=== EXERCISE ===
Copy out the listing below word for word, beginning with the line that contains "Expand the 車両番号 sidebar item" and continuing through the end of the listing. Leave the pictures out of your copy.

=== DATA PROVIDED ===
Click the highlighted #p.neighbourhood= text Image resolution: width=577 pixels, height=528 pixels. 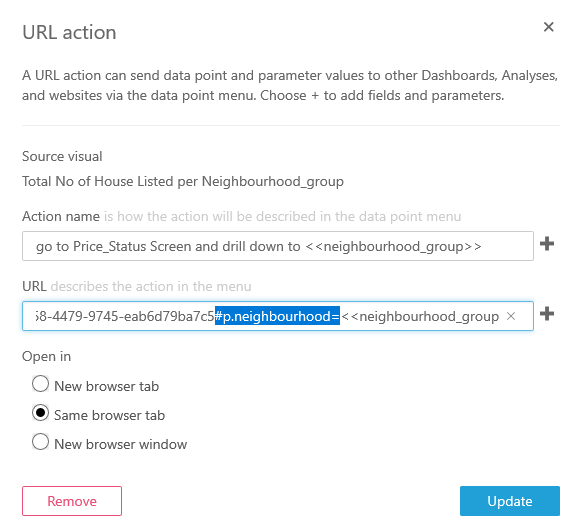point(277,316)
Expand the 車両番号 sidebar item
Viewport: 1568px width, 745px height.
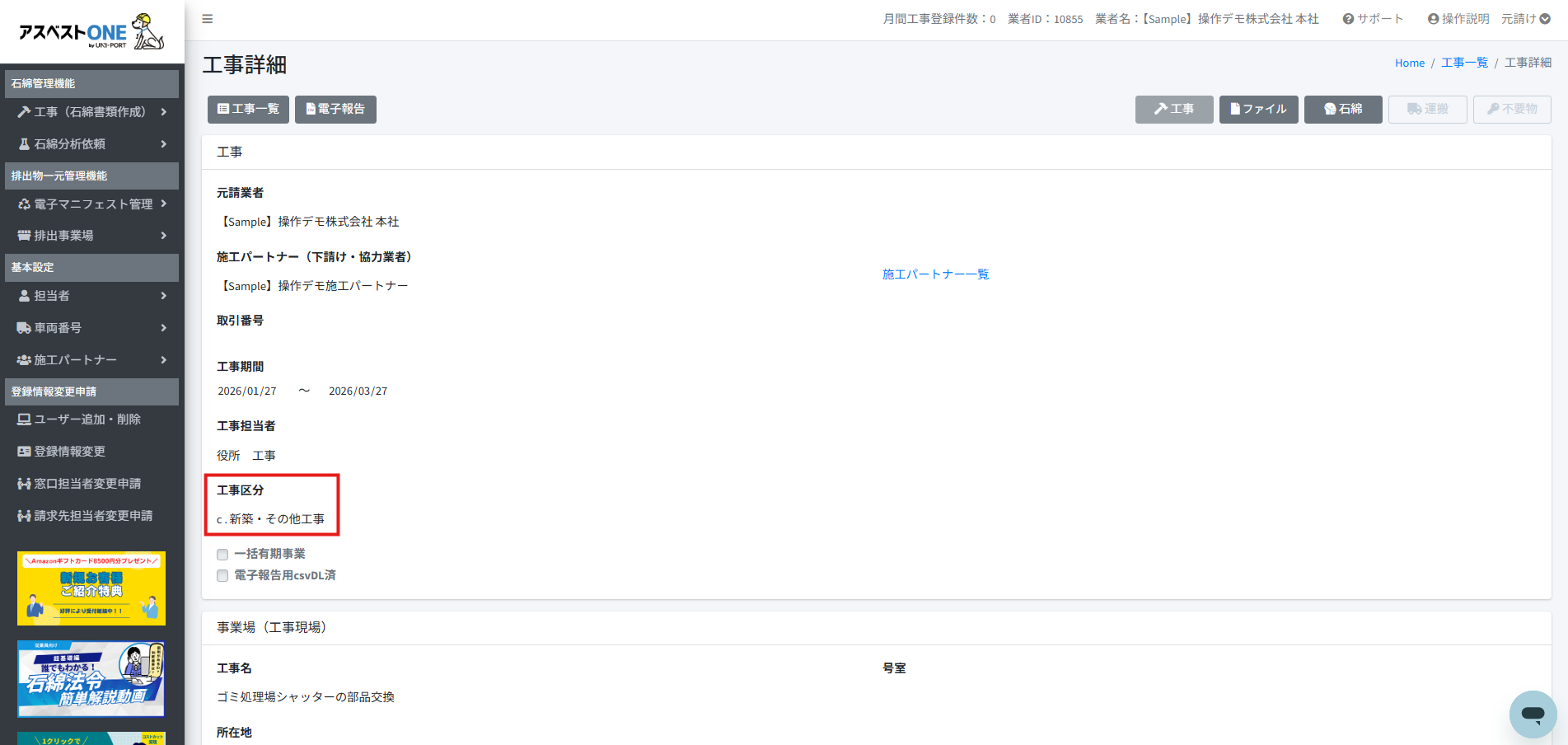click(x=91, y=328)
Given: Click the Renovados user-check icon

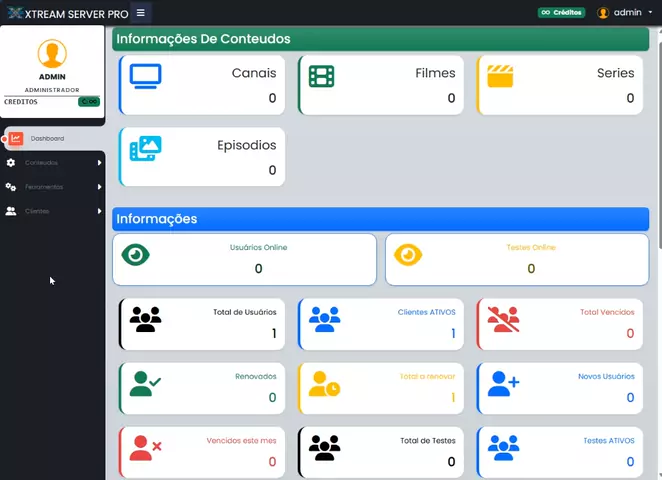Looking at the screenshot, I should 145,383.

=== EXERCISE SOLUTION ===
Expand the 車両番号 sidebar item
Viewport: 1568px width, 745px height.
click(x=91, y=328)
Given: Click the Renovados user-check icon

Looking at the screenshot, I should 145,383.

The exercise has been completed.